TEXT EXTRACT:

- Born: 1610±
- Died: 1682

= Aleksander Sielski =

17th-century Polish nobleman

Lubicz Coat of Arms

Aleksander Sielski (1610–1682) was a Polish noble. He bore the Lubicz coat of arms, as the envoy to the king, was the Castellan of Gniezno and Łęczyca, Chamberlain of Poznań and 74th Marshal of Sejm in the Polish–Lithuanian Commonwealth (1652).

== Family background ==

Sielski was born around 1610 to a wealthy family settled in Greater Poland. He was related to the Leszczynski family, which was highly influential in the late 1640s.

== Life ==

As a young man he served in a Cossack regiment as a Towarzysz and fought in battles against the Swedes (1626–1629). Under the command of Hetman Stanislaw Koniecpolski, he took part in the suppression of the Taras Fiedorowicz Cossack uprising in 1630–1631. He also participated in military campaigns against Moscow.

He was a bearer of the Lubicz coat of arms. In 1648, he became Chamberlain of the city of Poznań, and held the title of Castellan of Gniezno from 20 February 1659 to 18 August 1681. During that time, he was also the Castellan of Łęczyca from 1655 to 1659.

From 23 July to 17 August 1652 he was 74th Marshal of the Polish–Lithuanian Commonwealth. His term was cut short.

He was part of the "Obronie Złotej Wolności” movement (Defense of "Golden Liberty") that opposed the war plans of the deceased king Władysław IV Vasa. Sielski supported equal rights for all subjects of the Polish–Lithuanian Commonwealth, including Cossacks.

During the Khmelnytsky Uprising, he was one of the most prominent members of the negotiations. The Sejm resolution of 22 July 1648 selected him, Adam Kisiel (Voivode of Bracław), Franciszek Dubrawski (Chamberlain of Przemyśl) and Teodor Obuchowicz (Chamberlain of Mazyr) to negotiate with Bohdan Khmelnytsky. The negotiations ended in failure in February 1649.

AIM A:
Rewrite the listing from its first line through the line that contains "The image size is (1280, 800). click(35, 11)", substituting "Status column header" for "Comment column header" and leaving everything else unchanged.

GIVEN INFORMATION:
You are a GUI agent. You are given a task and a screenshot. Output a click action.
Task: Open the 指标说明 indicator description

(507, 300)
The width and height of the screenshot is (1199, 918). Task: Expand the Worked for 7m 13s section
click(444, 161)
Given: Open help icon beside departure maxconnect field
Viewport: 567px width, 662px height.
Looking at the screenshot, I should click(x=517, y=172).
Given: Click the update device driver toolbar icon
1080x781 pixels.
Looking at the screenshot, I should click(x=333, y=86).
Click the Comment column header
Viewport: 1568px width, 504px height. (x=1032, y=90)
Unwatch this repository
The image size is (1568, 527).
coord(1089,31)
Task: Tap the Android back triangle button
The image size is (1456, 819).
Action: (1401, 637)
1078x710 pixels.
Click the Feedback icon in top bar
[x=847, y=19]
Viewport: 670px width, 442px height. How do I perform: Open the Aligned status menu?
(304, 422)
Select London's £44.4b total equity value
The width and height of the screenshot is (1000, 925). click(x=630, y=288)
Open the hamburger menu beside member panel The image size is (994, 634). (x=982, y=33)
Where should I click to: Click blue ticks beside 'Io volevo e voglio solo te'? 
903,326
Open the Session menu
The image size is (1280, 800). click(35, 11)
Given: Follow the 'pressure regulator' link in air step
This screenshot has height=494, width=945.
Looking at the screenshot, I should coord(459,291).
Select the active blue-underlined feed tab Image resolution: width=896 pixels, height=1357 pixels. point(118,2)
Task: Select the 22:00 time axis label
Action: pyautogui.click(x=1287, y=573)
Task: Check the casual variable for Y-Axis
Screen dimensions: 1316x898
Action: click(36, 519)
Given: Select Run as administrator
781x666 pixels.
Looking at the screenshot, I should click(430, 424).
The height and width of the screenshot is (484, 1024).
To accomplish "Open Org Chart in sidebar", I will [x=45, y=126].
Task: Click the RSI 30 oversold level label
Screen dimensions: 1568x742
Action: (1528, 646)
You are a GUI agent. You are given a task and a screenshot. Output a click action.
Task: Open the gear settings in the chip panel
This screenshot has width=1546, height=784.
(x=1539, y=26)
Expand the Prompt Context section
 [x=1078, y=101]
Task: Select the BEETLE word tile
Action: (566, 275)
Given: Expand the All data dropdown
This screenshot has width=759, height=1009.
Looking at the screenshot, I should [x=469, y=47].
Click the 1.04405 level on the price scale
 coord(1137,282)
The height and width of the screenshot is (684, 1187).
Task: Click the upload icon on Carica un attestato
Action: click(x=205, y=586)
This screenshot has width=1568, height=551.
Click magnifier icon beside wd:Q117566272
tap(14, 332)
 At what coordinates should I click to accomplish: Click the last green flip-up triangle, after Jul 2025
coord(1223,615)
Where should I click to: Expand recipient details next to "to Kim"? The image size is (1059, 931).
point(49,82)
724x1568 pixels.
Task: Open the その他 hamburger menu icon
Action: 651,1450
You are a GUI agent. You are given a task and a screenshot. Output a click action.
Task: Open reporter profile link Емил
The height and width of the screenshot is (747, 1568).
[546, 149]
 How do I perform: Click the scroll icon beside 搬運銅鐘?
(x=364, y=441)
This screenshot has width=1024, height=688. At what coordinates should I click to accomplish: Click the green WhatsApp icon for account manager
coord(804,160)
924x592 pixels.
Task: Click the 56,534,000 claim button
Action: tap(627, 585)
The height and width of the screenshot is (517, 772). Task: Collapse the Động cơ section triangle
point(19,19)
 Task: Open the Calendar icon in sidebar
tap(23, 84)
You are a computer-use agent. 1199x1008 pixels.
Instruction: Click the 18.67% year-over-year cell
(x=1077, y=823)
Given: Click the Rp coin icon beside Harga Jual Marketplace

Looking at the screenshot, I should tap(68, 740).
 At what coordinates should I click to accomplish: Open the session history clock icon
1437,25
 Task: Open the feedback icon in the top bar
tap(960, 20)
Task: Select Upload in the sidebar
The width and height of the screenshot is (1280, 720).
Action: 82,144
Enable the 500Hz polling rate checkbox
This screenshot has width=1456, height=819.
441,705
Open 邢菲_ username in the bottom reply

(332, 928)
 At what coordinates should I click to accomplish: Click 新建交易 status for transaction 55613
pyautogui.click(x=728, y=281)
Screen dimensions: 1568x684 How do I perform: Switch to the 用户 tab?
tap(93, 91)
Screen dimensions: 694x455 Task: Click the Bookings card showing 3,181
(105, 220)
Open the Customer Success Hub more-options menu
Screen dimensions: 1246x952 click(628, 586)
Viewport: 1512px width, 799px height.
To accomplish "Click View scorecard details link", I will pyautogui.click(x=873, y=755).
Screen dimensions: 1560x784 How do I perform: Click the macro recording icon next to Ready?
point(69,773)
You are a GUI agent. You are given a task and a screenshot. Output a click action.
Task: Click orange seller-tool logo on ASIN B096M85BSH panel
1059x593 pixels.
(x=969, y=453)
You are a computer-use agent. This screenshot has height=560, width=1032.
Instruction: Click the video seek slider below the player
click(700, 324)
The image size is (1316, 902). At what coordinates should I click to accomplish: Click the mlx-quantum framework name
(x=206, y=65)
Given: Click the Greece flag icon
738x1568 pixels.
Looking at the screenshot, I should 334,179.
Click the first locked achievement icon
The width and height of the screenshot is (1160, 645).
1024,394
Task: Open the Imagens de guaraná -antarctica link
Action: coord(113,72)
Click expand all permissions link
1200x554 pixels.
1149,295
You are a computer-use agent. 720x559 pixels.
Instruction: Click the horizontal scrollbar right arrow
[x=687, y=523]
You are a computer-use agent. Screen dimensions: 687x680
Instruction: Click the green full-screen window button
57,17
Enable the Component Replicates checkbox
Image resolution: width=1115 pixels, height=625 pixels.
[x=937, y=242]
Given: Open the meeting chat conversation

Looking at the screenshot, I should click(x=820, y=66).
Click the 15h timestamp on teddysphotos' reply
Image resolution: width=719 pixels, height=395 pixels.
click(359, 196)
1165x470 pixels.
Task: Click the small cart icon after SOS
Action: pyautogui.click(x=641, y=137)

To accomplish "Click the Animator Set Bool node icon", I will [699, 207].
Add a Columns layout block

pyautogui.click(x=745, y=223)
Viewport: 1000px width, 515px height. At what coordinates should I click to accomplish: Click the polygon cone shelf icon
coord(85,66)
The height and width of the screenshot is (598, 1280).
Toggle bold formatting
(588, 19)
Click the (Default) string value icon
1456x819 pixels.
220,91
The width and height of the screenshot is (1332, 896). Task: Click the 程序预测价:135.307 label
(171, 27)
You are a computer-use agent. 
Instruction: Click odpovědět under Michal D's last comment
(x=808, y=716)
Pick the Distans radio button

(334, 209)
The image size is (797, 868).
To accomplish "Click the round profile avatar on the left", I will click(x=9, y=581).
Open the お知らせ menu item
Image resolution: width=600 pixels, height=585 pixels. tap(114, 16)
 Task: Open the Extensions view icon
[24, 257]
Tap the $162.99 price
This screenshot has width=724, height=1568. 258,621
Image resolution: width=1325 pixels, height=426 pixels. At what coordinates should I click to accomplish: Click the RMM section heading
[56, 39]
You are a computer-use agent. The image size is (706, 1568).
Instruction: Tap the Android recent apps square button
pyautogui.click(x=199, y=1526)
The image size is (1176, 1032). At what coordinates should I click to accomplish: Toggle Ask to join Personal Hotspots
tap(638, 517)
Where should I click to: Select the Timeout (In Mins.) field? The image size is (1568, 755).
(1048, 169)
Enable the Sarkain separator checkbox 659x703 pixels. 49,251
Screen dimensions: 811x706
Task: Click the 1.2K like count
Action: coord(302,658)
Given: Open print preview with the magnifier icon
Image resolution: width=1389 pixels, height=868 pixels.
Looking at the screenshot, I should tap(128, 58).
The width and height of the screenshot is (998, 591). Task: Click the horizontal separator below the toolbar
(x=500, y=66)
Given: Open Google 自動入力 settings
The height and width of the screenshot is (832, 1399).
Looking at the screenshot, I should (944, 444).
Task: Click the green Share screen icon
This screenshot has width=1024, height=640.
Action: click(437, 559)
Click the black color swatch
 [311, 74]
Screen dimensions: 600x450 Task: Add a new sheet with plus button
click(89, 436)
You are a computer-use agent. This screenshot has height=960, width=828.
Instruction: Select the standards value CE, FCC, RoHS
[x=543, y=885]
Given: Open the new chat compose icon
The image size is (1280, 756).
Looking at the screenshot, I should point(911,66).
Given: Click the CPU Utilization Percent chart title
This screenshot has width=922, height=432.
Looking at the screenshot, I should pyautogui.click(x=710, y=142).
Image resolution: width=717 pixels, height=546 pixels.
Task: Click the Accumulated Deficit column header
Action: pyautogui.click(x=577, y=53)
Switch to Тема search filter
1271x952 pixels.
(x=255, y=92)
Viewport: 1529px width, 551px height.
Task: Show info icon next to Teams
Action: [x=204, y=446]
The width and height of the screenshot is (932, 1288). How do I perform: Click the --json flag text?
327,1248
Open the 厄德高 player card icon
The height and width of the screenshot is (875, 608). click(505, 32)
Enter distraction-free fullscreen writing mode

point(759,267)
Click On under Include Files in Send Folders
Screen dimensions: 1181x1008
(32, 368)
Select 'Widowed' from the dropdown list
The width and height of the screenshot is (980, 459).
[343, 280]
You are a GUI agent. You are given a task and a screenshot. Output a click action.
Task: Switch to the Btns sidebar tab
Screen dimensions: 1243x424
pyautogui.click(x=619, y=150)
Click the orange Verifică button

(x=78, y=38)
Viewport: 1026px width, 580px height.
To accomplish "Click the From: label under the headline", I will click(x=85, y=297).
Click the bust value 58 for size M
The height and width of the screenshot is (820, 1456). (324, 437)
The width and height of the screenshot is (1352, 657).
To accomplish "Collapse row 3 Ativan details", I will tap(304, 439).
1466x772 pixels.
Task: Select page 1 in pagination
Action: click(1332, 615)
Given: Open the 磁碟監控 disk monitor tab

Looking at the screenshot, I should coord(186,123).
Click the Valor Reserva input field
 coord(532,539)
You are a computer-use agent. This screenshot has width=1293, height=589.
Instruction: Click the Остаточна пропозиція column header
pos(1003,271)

AIM B:
According to the article on Aleksander Sielski, when did the negotiations with Bohdan Khmelnytsky end in failure?

WRITTEN SOLUTION A:
You are a GUI agent. You are given a task and a screenshot. Output a click action.
Task: Open the 指标说明 indicator description

(507, 300)
The width and height of the screenshot is (1199, 918). Task: Expand the Worked for 7m 13s section
click(444, 161)
Given: Open help icon beside departure maxconnect field
Viewport: 567px width, 662px height.
Looking at the screenshot, I should click(x=517, y=172).
Given: Click the update device driver toolbar icon
1080x781 pixels.
Looking at the screenshot, I should click(x=333, y=86).
Click the Status column header
Viewport: 1568px width, 504px height. (x=1032, y=90)
Unwatch this repository
The image size is (1568, 527).
coord(1089,31)
Task: Tap the Android back triangle button
The image size is (1456, 819).
Action: (1401, 637)
1078x710 pixels.
Click the Feedback icon in top bar
[x=847, y=19]
Viewport: 670px width, 442px height. How do I perform: Open the Aligned status menu?
(304, 422)
Select London's £44.4b total equity value
The width and height of the screenshot is (1000, 925). click(x=630, y=288)
Open the hamburger menu beside member panel The image size is (994, 634). (x=982, y=33)
Where should I click to: Click blue ticks beside 'Io volevo e voglio solo te'? 
903,326
Open the Session menu
The image size is (1280, 800). click(35, 11)

WRITTEN SOLUTION B:
February 1649